### TASK STATEMENT:
The reply to the records below should contain exactly the lines from the line with "Embroidery Foot (P), Janome #830810008 (713, 1486)" through the line with "Power Cord, Multi Brand #653524007 (324, 582)", and nothing besides.

[AVAILABLE DATA Boundary: Start]

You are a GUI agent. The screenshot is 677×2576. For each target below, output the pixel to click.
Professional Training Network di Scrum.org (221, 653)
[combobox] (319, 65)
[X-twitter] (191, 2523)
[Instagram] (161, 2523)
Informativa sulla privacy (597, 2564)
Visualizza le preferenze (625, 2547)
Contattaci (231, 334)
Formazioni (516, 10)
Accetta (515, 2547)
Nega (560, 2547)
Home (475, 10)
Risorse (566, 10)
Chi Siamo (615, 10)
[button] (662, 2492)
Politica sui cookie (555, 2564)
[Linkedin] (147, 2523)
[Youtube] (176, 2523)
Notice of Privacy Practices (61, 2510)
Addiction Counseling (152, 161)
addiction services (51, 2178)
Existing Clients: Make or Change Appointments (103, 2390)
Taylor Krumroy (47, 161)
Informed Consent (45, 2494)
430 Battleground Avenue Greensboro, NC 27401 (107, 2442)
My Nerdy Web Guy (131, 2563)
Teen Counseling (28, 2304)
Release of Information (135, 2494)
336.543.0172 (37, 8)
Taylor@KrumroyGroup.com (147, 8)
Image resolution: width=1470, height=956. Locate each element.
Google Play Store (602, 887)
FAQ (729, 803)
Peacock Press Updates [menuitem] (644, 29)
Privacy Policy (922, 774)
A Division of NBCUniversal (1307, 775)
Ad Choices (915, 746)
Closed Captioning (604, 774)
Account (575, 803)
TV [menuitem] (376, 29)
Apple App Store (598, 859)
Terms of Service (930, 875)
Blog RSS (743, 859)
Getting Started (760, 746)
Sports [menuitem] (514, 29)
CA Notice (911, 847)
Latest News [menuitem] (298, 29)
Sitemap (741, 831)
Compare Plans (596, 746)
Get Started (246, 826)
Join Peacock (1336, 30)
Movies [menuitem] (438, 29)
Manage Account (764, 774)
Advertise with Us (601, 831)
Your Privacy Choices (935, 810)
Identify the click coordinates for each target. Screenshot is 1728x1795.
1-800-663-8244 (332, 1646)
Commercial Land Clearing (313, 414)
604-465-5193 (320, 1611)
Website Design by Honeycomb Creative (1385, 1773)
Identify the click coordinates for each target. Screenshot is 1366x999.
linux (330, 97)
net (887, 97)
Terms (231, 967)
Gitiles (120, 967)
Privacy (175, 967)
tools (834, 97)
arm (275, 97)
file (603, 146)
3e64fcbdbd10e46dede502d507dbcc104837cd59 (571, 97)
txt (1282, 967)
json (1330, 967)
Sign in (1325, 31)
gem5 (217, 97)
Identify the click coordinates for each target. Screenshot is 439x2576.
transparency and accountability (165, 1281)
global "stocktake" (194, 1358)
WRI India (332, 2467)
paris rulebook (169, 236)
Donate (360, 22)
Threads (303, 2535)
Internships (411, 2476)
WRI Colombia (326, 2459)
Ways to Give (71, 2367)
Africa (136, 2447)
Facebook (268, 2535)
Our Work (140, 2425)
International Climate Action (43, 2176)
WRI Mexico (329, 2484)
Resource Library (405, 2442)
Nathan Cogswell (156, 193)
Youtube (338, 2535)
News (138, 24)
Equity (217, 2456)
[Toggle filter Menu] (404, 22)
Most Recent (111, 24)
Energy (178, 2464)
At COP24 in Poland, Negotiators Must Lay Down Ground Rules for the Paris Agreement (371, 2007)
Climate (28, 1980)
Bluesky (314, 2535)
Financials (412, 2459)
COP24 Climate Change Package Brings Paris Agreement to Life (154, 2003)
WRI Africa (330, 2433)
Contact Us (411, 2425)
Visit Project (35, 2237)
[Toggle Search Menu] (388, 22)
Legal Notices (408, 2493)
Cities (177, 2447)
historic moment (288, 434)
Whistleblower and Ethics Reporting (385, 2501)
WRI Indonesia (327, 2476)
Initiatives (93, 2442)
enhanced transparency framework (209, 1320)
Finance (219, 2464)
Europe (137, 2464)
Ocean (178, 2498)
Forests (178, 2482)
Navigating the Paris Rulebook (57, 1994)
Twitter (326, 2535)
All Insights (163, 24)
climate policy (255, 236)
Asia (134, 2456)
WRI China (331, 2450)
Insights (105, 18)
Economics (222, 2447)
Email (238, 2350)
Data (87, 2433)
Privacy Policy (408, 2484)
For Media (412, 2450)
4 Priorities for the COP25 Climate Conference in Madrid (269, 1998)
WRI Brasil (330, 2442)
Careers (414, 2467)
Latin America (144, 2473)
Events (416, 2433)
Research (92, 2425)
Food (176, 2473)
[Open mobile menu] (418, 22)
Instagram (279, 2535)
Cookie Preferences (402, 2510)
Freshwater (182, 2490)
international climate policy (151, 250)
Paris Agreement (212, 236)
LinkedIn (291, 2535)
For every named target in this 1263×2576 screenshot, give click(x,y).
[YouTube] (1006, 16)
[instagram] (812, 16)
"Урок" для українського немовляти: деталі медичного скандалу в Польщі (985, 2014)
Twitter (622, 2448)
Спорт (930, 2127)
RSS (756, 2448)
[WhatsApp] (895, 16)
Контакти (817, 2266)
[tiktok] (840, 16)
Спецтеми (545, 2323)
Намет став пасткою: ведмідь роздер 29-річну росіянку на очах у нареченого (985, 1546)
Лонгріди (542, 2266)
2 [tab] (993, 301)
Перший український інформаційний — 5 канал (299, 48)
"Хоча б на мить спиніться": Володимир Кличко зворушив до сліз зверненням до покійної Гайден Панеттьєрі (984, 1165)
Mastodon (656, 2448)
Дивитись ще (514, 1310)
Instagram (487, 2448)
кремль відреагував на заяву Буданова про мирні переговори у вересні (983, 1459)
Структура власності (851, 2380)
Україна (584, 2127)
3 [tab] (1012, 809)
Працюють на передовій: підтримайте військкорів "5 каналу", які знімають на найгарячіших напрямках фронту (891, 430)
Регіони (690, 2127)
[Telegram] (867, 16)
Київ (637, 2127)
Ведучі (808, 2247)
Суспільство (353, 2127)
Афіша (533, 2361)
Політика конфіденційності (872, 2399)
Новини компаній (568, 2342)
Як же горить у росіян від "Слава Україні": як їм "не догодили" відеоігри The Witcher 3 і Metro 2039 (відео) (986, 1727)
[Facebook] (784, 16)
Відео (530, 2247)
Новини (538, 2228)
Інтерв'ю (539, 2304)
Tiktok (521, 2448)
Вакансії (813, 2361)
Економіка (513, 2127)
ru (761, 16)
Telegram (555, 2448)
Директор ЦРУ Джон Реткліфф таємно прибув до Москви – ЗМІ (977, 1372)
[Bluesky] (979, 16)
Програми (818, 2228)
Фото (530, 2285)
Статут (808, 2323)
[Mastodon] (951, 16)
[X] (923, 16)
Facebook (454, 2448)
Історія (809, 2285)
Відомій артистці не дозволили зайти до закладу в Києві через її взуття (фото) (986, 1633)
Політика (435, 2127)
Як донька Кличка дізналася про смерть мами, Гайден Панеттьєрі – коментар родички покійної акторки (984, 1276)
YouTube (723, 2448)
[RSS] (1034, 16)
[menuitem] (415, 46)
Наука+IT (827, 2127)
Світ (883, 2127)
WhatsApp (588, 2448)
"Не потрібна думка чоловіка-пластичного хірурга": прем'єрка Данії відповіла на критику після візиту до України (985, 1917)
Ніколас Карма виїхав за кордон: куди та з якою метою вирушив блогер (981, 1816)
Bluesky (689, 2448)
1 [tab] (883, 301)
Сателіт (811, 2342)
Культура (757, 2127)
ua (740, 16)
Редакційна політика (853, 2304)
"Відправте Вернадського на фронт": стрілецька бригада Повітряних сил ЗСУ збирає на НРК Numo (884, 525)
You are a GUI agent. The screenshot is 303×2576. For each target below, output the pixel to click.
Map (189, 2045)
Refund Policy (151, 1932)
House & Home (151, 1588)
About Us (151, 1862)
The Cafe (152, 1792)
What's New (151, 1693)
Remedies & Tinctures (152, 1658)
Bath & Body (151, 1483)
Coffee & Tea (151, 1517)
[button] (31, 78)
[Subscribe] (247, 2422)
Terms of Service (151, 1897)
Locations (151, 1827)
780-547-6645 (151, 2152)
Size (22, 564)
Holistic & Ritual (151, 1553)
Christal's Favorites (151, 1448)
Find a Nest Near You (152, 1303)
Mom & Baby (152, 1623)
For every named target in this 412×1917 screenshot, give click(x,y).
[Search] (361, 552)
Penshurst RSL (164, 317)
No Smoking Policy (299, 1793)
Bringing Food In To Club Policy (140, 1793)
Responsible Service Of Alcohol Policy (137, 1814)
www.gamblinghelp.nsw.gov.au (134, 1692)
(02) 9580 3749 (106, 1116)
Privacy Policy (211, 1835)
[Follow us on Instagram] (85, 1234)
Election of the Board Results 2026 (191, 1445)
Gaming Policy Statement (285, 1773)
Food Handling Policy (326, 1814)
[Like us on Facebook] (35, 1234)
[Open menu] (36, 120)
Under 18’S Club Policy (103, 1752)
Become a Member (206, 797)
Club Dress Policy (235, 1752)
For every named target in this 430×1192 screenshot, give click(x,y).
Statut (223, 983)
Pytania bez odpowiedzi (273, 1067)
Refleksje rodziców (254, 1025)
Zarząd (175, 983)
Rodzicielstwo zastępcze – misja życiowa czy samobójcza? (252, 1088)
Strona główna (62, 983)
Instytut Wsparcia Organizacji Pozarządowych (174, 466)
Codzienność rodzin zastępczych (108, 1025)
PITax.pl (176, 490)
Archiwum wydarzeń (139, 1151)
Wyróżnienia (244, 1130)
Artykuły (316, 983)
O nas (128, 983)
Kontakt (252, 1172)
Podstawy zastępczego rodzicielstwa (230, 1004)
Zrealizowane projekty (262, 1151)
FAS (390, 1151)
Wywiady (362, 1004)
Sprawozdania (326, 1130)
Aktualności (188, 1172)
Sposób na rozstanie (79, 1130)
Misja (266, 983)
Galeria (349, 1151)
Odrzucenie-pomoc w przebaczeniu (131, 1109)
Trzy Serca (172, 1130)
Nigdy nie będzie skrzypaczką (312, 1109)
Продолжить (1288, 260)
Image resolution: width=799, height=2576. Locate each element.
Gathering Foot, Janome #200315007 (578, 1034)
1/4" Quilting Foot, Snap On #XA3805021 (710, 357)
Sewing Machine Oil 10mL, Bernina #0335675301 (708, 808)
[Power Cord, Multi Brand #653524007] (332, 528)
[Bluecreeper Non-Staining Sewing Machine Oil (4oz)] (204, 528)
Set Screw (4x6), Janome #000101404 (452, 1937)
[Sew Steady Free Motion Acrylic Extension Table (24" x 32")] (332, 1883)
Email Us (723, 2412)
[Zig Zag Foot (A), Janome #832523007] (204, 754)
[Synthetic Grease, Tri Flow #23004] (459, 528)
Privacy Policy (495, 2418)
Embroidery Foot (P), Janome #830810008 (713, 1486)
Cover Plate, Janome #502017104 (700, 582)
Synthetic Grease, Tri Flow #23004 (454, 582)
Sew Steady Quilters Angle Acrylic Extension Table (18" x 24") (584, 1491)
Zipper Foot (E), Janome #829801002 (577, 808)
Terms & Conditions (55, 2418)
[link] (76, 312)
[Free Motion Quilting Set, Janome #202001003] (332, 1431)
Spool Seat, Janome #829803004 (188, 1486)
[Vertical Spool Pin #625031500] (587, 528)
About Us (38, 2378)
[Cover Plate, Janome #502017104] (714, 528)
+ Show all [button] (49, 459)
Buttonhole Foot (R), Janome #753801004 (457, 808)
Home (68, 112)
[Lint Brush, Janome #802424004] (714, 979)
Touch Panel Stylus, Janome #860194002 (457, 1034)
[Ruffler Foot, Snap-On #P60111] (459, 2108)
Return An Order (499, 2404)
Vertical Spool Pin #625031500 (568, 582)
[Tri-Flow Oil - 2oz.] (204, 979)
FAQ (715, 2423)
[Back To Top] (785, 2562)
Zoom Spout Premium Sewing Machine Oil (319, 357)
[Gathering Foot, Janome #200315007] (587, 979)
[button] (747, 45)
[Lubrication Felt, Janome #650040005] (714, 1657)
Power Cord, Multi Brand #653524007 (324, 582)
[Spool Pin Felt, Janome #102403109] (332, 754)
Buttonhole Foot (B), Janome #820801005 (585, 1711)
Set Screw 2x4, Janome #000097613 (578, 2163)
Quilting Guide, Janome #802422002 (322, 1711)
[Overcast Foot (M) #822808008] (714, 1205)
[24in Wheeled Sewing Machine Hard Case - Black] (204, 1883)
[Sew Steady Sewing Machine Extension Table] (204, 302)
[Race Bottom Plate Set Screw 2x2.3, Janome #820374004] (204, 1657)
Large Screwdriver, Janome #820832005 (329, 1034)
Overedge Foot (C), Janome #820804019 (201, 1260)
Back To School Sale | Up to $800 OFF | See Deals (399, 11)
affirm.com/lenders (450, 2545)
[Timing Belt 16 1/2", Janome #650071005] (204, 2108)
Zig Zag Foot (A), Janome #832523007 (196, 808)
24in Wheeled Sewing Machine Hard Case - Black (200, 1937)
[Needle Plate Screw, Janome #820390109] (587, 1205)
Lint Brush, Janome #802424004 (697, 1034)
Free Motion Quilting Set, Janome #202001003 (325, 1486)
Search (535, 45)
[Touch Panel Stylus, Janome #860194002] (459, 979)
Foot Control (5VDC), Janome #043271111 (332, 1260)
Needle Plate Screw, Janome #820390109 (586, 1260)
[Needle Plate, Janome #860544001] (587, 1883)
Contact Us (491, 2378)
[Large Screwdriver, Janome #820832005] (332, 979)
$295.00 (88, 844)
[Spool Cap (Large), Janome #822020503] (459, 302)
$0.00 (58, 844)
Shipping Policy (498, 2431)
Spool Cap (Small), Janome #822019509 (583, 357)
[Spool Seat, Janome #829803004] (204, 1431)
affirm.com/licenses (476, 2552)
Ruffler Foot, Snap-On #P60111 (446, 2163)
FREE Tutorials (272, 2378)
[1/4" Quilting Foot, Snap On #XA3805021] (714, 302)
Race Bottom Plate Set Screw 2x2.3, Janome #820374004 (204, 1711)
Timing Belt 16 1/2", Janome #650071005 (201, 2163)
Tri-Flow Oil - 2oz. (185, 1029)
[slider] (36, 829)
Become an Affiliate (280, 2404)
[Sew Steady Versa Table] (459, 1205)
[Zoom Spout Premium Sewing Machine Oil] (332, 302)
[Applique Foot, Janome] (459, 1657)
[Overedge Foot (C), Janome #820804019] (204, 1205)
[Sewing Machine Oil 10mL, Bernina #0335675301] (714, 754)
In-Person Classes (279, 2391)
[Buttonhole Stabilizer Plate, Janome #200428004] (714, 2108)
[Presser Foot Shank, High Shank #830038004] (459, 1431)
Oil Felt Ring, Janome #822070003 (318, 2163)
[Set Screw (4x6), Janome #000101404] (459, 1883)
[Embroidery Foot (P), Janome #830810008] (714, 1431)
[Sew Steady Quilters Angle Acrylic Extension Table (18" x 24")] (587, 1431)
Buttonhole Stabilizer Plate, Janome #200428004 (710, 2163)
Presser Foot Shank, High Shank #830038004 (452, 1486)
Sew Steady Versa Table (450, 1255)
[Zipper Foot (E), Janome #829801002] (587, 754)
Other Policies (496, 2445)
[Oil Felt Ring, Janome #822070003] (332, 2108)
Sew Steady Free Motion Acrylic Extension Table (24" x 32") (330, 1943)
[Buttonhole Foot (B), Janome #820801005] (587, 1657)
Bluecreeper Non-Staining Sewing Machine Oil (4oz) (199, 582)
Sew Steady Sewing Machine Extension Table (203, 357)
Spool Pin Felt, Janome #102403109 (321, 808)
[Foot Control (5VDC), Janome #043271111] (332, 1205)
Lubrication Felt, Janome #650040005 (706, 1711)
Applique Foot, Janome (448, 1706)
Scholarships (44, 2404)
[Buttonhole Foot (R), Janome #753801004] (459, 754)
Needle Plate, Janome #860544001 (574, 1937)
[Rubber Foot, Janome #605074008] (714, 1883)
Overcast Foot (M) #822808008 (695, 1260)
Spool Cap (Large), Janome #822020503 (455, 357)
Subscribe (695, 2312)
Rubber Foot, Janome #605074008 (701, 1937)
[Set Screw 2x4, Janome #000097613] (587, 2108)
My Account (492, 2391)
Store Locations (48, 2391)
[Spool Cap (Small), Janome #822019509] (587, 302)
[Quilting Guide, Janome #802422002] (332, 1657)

[AVAILABLE DATA Boundary: End]

### SOLUTION FOR THIS EXERCISE:
Embroidery Foot (P), Janome #830810008 (713, 1486)
Cover Plate, Janome #502017104 (700, 582)
Synthetic Grease, Tri Flow #23004 (454, 582)
Sew Steady Quilters Angle Acrylic Extension Table (18" x 24") (584, 1491)
Zipper Foot (E), Janome #829801002 (577, 808)
Terms & Conditions (55, 2418)
[link] (76, 312)
[Free Motion Quilting Set, Janome #202001003] (332, 1431)
Spool Seat, Janome #829803004 (188, 1486)
[Vertical Spool Pin #625031500] (587, 528)
About Us (38, 2378)
[Cover Plate, Janome #502017104] (714, 528)
+ Show all [button] (49, 459)
Buttonhole Foot (R), Janome #753801004 (457, 808)
Home (68, 112)
[Lint Brush, Janome #802424004] (714, 979)
Touch Panel Stylus, Janome #860194002 (457, 1034)
[Ruffler Foot, Snap-On #P60111] (459, 2108)
Return An Order (499, 2404)
Vertical Spool Pin #625031500 (568, 582)
[Tri-Flow Oil - 2oz.] (204, 979)
FAQ (715, 2423)
[Back To Top] (785, 2562)
Zoom Spout Premium Sewing Machine Oil (319, 357)
[Gathering Foot, Janome #200315007] (587, 979)
[button] (747, 45)
[Lubrication Felt, Janome #650040005] (714, 1657)
Power Cord, Multi Brand #653524007 (324, 582)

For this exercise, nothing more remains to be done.